Prof. Taggart sough to pursue the court that, in carrying out its IRM function, the RCS is a body exercising a public function. The RCS relied on the voluntary and contractual nature of the IRM saying, in brief:
“It is for a healthcare organisation, whether in the public or private sector, and whether within the UK healthcare environment or outside it, to request an IRM. It is not the case that the IRM service is used almost exclusively by public organisations, as asserted by the claimant.”
Mrs Justice Hill found in favour of the RCS saying:
The most concise distillation of the approach to be applied to determine whether a particular power is amenable to judicial review remains the Court of Appeal’s analysis in Beer at , given by Dyson LJ. This requires consideration of (i) the source of the power in question; and (ii) if that does not provides the answer, an analysis of the nature of the power and function that has been exercised to see whether the decision has a sufficient “public law element, flavour or character” to bring it within the purview of public law.
In relation to the first point (the source of the power), Hill J said:
“The source of the power to conduct an IRM is not legislative. I draw limited assistance from the Claimant’s argument that at one point the government was considering regulations about information-sharing in the healthcare sector. This is quite different to proposed legislation to govern the IRM process. Information-sharing might be part of, or the result of, an IRM process, but the two things are not identical. I do not therefore consider that these proposed regulations involve a recognition that the IRM function has become suitable for legislation as the Claimant suggested.”
In relation to second (an analysis), Hill J commented:
“There is no doubt that IRMs which are critical of individual surgeons, like the CRR here, are likely to lead to adverse personal consequences for that surgeon, as they have here. It is consistent with the expertise involved in the IRM and the tenor of the Handbook that commissioning organisations are likely to follow the recommendations of an IRM, albeit that they are not required to do so. Specifically, it is likely that any recommendation of contact with the GMC will be followed, again even if they are not required to do so.
“However, the fact remains that IRMs are, strictly and formally, advisory. They do not lead, in themselves, to direct consequences for surgeons.”
Ultimately she said:
“Overall, therefore, having considered the nature of the power and function, I do not consider that the IRM process itself has a sufficient public law element, flavour or character to render it amenable to judicial review.”
Direct remedy against the RCS
She noted in her ruling that:
“…the fact that the Claimant does not have a direct remedy against the RCS to challenge the procedure followed or the contents of the report is not in itself a reason for treating the IRM process as if it were a public function.
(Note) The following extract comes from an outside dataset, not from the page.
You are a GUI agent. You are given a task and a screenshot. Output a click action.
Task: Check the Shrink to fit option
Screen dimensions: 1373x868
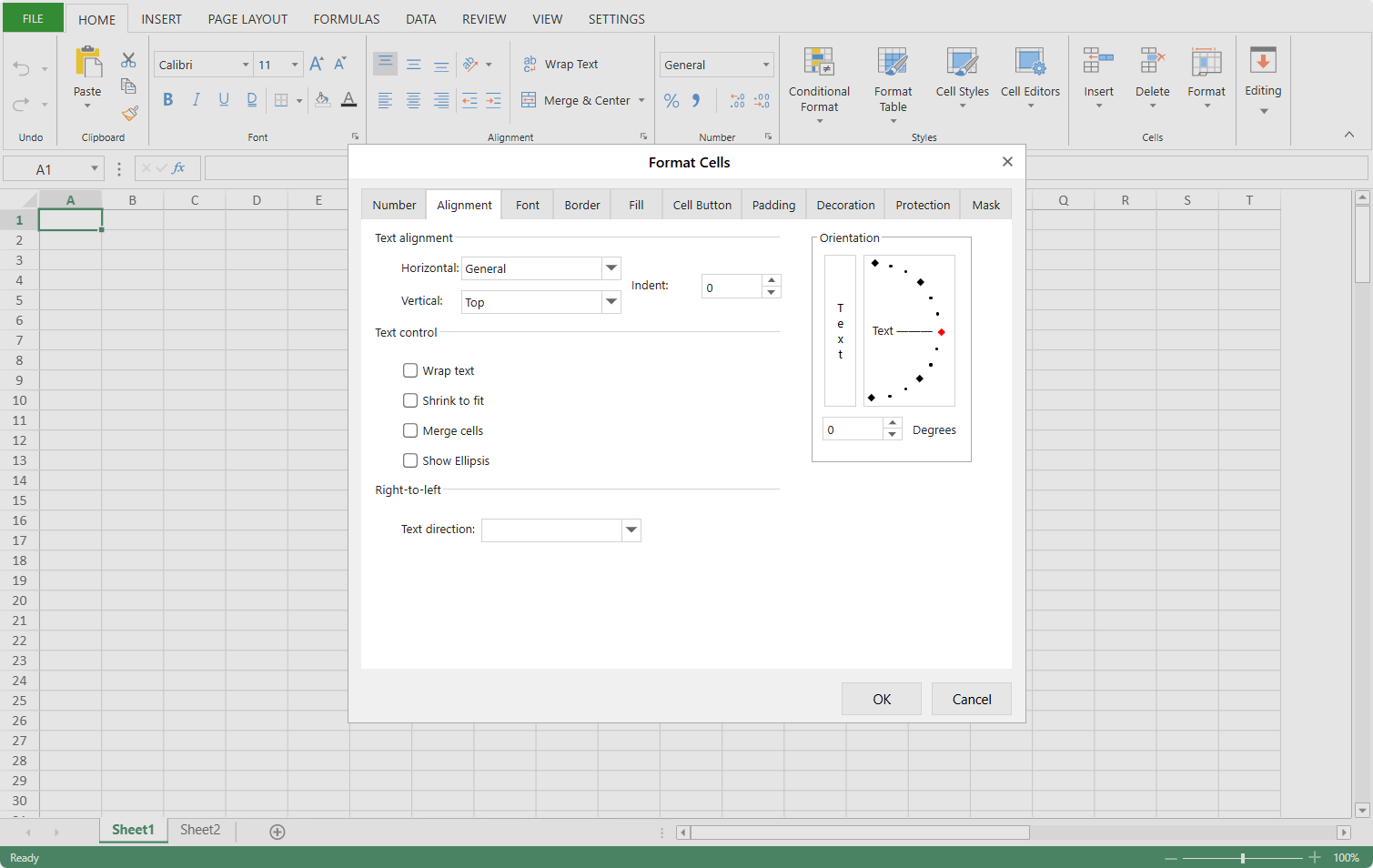tap(410, 400)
It is also relevant that the Claimant is not entirely without remedy: he was able to request, through the Trust process, revisions to the IRM report; he has brought civil proceedings against the Trust relating to the actions it took after the IRM; and if the GMC later acts against him in a way which he considers to be unlawful, he can bring judicial review proceedings against the GMC.
“I readily accept that, as the facts of this case illustrate, a surgeon can perceive the IRM as having a significant amount of potential power, as the Panel on Takeovers and Mergers was considered to have in Datafin. It is also the case that absent the right to bring judicial review proceedings against the RCS, a surgeon in the Claimant’s position does not have a direct remedy against the RCS to remedy what are said to be failings in the IRM procedure or the content of the report, or to prevent the report’s dissemination. To that limited extent, the case is similar to Ingoldby.”